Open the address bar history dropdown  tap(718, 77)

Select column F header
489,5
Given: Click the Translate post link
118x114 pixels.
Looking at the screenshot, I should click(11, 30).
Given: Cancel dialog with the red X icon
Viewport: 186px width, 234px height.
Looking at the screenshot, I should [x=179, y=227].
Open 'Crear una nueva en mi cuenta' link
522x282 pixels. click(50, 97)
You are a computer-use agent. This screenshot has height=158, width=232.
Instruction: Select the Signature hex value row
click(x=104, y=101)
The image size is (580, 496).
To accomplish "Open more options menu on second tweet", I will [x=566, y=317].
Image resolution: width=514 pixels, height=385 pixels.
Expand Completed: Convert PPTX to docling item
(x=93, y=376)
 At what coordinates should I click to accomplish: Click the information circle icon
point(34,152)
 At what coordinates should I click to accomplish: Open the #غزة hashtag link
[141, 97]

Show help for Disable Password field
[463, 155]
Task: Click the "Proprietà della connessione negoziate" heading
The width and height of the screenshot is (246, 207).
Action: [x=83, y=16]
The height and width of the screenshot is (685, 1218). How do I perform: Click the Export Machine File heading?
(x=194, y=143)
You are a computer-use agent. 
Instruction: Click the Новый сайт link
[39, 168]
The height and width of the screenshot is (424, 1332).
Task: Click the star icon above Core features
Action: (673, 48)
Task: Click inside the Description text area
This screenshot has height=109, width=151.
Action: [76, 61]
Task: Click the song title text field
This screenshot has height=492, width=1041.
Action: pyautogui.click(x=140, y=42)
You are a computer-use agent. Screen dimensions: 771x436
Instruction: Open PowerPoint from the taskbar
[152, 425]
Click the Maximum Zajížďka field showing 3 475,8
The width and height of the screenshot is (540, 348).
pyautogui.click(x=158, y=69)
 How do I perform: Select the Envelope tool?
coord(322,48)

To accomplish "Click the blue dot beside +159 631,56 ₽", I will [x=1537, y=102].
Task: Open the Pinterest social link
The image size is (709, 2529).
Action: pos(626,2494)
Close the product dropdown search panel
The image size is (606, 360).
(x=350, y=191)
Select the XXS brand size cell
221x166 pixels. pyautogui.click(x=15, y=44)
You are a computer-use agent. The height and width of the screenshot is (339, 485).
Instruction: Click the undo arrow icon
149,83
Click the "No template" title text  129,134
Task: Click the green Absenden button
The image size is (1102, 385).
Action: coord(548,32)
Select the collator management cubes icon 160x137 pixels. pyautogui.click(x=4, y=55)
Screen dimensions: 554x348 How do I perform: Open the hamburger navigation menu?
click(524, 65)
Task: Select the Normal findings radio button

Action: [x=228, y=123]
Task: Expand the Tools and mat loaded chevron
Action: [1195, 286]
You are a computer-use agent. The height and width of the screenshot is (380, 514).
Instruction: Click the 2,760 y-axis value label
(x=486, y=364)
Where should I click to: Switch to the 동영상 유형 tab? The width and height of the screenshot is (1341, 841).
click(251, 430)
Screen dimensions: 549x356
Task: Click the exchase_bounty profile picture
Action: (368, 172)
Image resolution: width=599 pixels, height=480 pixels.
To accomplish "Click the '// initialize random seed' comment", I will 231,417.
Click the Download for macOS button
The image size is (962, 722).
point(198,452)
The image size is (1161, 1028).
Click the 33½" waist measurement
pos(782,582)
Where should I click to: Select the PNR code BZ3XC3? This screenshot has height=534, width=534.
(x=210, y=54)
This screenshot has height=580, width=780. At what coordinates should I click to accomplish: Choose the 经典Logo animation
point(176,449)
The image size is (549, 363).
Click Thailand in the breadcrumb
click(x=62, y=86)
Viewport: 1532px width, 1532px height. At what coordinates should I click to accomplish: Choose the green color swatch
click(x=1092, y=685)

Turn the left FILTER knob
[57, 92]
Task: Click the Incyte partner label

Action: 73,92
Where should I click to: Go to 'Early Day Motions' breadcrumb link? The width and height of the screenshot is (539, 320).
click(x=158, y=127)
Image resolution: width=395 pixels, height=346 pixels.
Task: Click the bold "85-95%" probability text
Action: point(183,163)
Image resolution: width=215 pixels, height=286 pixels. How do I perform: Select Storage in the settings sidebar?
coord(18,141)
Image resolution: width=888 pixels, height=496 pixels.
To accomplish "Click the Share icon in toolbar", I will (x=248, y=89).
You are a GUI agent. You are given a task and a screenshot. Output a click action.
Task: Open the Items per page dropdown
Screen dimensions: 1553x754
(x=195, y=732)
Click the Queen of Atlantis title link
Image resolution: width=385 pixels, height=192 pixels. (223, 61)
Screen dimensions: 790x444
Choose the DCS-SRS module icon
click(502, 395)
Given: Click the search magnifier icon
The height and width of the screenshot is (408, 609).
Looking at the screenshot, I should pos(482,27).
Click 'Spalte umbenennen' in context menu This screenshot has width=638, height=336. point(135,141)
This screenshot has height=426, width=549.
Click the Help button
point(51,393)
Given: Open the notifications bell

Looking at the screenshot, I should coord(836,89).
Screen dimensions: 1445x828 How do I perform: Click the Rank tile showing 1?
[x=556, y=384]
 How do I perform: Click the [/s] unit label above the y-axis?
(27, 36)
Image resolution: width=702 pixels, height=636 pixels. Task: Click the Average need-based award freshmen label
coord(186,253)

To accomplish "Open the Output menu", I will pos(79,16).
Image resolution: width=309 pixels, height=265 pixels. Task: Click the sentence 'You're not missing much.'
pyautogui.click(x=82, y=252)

****

**Exercise**
The material above needs to be reproduced exactly as written.

**Response**
Open the address bar history dropdown  tap(718, 77)

Select column F header
489,5
Given: Click the Translate post link
118x114 pixels.
Looking at the screenshot, I should click(11, 30).
Given: Cancel dialog with the red X icon
Viewport: 186px width, 234px height.
Looking at the screenshot, I should [x=179, y=227].
Open 'Crear una nueva en mi cuenta' link
522x282 pixels. click(50, 97)
You are a computer-use agent. This screenshot has height=158, width=232.
Instruction: Select the Signature hex value row
click(x=104, y=101)
The image size is (580, 496).
To accomplish "Open more options menu on second tweet", I will [x=566, y=317].
Image resolution: width=514 pixels, height=385 pixels.
Expand Completed: Convert PPTX to docling item
(x=93, y=376)
 At what coordinates should I click to accomplish: Click the information circle icon
point(34,152)
 At what coordinates should I click to accomplish: Open the #غزة hashtag link
[141, 97]

Show help for Disable Password field
[463, 155]
Task: Click the "Proprietà della connessione negoziate" heading
The width and height of the screenshot is (246, 207).
Action: [x=83, y=16]
The height and width of the screenshot is (685, 1218). How do I perform: Click the Export Machine File heading?
(x=194, y=143)
You are a computer-use agent. 
Instruction: Click the Новый сайт link
[39, 168]
The height and width of the screenshot is (424, 1332).
Task: Click the star icon above Core features
Action: (673, 48)
Task: Click inside the Description text area
This screenshot has height=109, width=151.
Action: [76, 61]
Task: Click the song title text field
This screenshot has height=492, width=1041.
Action: pyautogui.click(x=140, y=42)
You are a computer-use agent. Screen dimensions: 771x436
Instruction: Open PowerPoint from the taskbar
[152, 425]
Click the Maximum Zajížďka field showing 3 475,8
The width and height of the screenshot is (540, 348).
pyautogui.click(x=158, y=69)
 How do I perform: Select the Envelope tool?
coord(322,48)

To accomplish "Click the blue dot beside +159 631,56 ₽", I will [x=1537, y=102].
Task: Open the Pinterest social link
The image size is (709, 2529).
Action: pos(626,2494)
Close the product dropdown search panel
The image size is (606, 360).
(x=350, y=191)
Select the XXS brand size cell
221x166 pixels. pyautogui.click(x=15, y=44)
You are a computer-use agent. The height and width of the screenshot is (339, 485).
Instruction: Click the undo arrow icon
149,83
Click the "No template" title text  129,134
Task: Click the green Absenden button
The image size is (1102, 385).
Action: coord(548,32)
Select the collator management cubes icon 160x137 pixels. pyautogui.click(x=4, y=55)
Screen dimensions: 554x348 How do I perform: Open the hamburger navigation menu?
click(524, 65)
Task: Select the Normal findings radio button

Action: [x=228, y=123]
Task: Expand the Tools and mat loaded chevron
Action: [1195, 286]
You are a computer-use agent. The height and width of the screenshot is (380, 514).
Instruction: Click the 2,760 y-axis value label
(x=486, y=364)
Where should I click to: Switch to the 동영상 유형 tab? The width and height of the screenshot is (1341, 841).
click(251, 430)
Screen dimensions: 549x356
Task: Click the exchase_bounty profile picture
Action: (368, 172)
Image resolution: width=599 pixels, height=480 pixels.
To accomplish "Click the '// initialize random seed' comment", I will 231,417.
Click the Download for macOS button
The image size is (962, 722).
point(198,452)
The image size is (1161, 1028).
Click the 33½" waist measurement
pos(782,582)
Where should I click to: Select the PNR code BZ3XC3? This screenshot has height=534, width=534.
(x=210, y=54)
This screenshot has height=580, width=780. At what coordinates should I click to accomplish: Choose the 经典Logo animation
point(176,449)
The image size is (549, 363).
Click Thailand in the breadcrumb
click(x=62, y=86)
Viewport: 1532px width, 1532px height. At what coordinates should I click to accomplish: Choose the green color swatch
click(x=1092, y=685)

Turn the left FILTER knob
[57, 92]
Task: Click the Incyte partner label

Action: 73,92
Where should I click to: Go to 'Early Day Motions' breadcrumb link? The width and height of the screenshot is (539, 320).
click(x=158, y=127)
Image resolution: width=395 pixels, height=346 pixels.
Task: Click the bold "85-95%" probability text
Action: point(183,163)
Image resolution: width=215 pixels, height=286 pixels. How do I perform: Select Storage in the settings sidebar?
coord(18,141)
Image resolution: width=888 pixels, height=496 pixels.
To accomplish "Click the Share icon in toolbar", I will (x=248, y=89).
You are a GUI agent. You are given a task and a screenshot. Output a click action.
Task: Open the Items per page dropdown
Screen dimensions: 1553x754
(x=195, y=732)
Click the Queen of Atlantis title link
Image resolution: width=385 pixels, height=192 pixels. (223, 61)
Screen dimensions: 790x444
Choose the DCS-SRS module icon
click(502, 395)
Given: Click the search magnifier icon
The height and width of the screenshot is (408, 609).
Looking at the screenshot, I should pos(482,27).
Click 'Spalte umbenennen' in context menu This screenshot has width=638, height=336. point(135,141)
This screenshot has height=426, width=549.
Click the Help button
point(51,393)
Given: Open the notifications bell

Looking at the screenshot, I should coord(836,89).
Screen dimensions: 1445x828 How do I perform: Click the Rank tile showing 1?
[x=556, y=384]
 How do I perform: Click the [/s] unit label above the y-axis?
(27, 36)
Image resolution: width=702 pixels, height=636 pixels. Task: Click the Average need-based award freshmen label
coord(186,253)

To accomplish "Open the Output menu", I will pos(79,16).
Image resolution: width=309 pixels, height=265 pixels. Task: Click the sentence 'You're not missing much.'
pyautogui.click(x=82, y=252)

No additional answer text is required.